> [Task details]
Transcribe each record exactly. Include every one.

──────── Supplied data ────────

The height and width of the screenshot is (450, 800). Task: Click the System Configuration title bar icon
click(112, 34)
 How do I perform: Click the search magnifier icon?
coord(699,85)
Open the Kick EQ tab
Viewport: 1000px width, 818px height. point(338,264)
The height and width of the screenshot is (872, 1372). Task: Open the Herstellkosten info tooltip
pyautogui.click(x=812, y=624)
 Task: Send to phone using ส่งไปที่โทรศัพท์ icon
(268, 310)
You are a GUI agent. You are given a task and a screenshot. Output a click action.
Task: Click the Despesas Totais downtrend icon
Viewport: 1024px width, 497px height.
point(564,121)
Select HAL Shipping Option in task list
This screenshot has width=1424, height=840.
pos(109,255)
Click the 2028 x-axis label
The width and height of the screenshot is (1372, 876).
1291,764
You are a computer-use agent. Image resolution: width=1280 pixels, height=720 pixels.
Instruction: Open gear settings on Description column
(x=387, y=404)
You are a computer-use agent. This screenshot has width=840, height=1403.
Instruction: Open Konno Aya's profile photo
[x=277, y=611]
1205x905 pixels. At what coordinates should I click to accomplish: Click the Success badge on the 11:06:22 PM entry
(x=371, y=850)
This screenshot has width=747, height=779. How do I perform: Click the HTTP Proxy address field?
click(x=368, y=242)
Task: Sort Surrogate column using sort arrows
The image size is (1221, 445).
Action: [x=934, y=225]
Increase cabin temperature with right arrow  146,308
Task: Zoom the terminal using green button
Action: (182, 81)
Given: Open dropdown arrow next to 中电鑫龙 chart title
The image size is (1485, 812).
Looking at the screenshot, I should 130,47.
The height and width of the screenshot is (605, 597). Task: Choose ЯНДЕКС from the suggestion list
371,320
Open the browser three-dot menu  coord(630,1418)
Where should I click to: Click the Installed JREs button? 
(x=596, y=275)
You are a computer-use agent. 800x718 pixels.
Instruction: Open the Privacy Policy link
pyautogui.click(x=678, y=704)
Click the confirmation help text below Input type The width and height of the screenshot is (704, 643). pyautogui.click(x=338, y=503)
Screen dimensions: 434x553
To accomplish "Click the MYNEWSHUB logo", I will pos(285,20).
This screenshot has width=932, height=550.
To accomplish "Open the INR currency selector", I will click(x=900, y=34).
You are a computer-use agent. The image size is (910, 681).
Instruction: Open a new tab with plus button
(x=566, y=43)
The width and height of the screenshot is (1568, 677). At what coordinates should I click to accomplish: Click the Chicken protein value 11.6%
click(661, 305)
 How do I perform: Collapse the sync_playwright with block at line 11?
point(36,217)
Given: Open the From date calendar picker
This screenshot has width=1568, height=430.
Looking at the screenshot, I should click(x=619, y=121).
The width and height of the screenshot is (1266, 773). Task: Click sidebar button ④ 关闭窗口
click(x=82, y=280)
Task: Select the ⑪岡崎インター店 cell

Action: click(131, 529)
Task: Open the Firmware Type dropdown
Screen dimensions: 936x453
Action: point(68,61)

────────

> [Task solution]
The height and width of the screenshot is (450, 800). Task: Click the System Configuration title bar icon
click(112, 34)
 How do I perform: Click the search magnifier icon?
coord(699,85)
Open the Kick EQ tab
Viewport: 1000px width, 818px height. point(338,264)
The height and width of the screenshot is (872, 1372). Task: Open the Herstellkosten info tooltip
pyautogui.click(x=812, y=624)
 Task: Send to phone using ส่งไปที่โทรศัพท์ icon
(268, 310)
You are a GUI agent. You are given a task and a screenshot. Output a click action.
Task: Click the Despesas Totais downtrend icon
Viewport: 1024px width, 497px height.
point(564,121)
Select HAL Shipping Option in task list
This screenshot has width=1424, height=840.
pos(109,255)
Click the 2028 x-axis label
The width and height of the screenshot is (1372, 876).
1291,764
You are a computer-use agent. Image resolution: width=1280 pixels, height=720 pixels.
Instruction: Open gear settings on Description column
(x=387, y=404)
You are a computer-use agent. This screenshot has width=840, height=1403.
Instruction: Open Konno Aya's profile photo
[x=277, y=611]
1205x905 pixels. At what coordinates should I click to accomplish: Click the Success badge on the 11:06:22 PM entry
(x=371, y=850)
This screenshot has width=747, height=779. How do I perform: Click the HTTP Proxy address field?
click(x=368, y=242)
Task: Sort Surrogate column using sort arrows
The image size is (1221, 445).
Action: [x=934, y=225]
Increase cabin temperature with right arrow  146,308
Task: Zoom the terminal using green button
Action: (182, 81)
Given: Open dropdown arrow next to 中电鑫龙 chart title
The image size is (1485, 812).
Looking at the screenshot, I should 130,47.
The height and width of the screenshot is (605, 597). Task: Choose ЯНДЕКС from the suggestion list
371,320
Open the browser three-dot menu  coord(630,1418)
Where should I click to: Click the Installed JREs button? 
(x=596, y=275)
You are a computer-use agent. 800x718 pixels.
Instruction: Open the Privacy Policy link
pyautogui.click(x=678, y=704)
Click the confirmation help text below Input type The width and height of the screenshot is (704, 643). pyautogui.click(x=338, y=503)
Screen dimensions: 434x553
To accomplish "Click the MYNEWSHUB logo", I will pos(285,20).
This screenshot has width=932, height=550.
To accomplish "Open the INR currency selector", I will click(x=900, y=34).
You are a computer-use agent. The image size is (910, 681).
Instruction: Open a new tab with plus button
(x=566, y=43)
The width and height of the screenshot is (1568, 677). At what coordinates should I click to accomplish: Click the Chicken protein value 11.6%
click(661, 305)
 How do I perform: Collapse the sync_playwright with block at line 11?
point(36,217)
Given: Open the From date calendar picker
This screenshot has width=1568, height=430.
Looking at the screenshot, I should click(x=619, y=121).
The width and height of the screenshot is (1266, 773). Task: Click sidebar button ④ 关闭窗口
click(x=82, y=280)
Task: Select the ⑪岡崎インター店 cell

Action: click(131, 529)
Task: Open the Firmware Type dropdown
Screen dimensions: 936x453
Action: point(68,61)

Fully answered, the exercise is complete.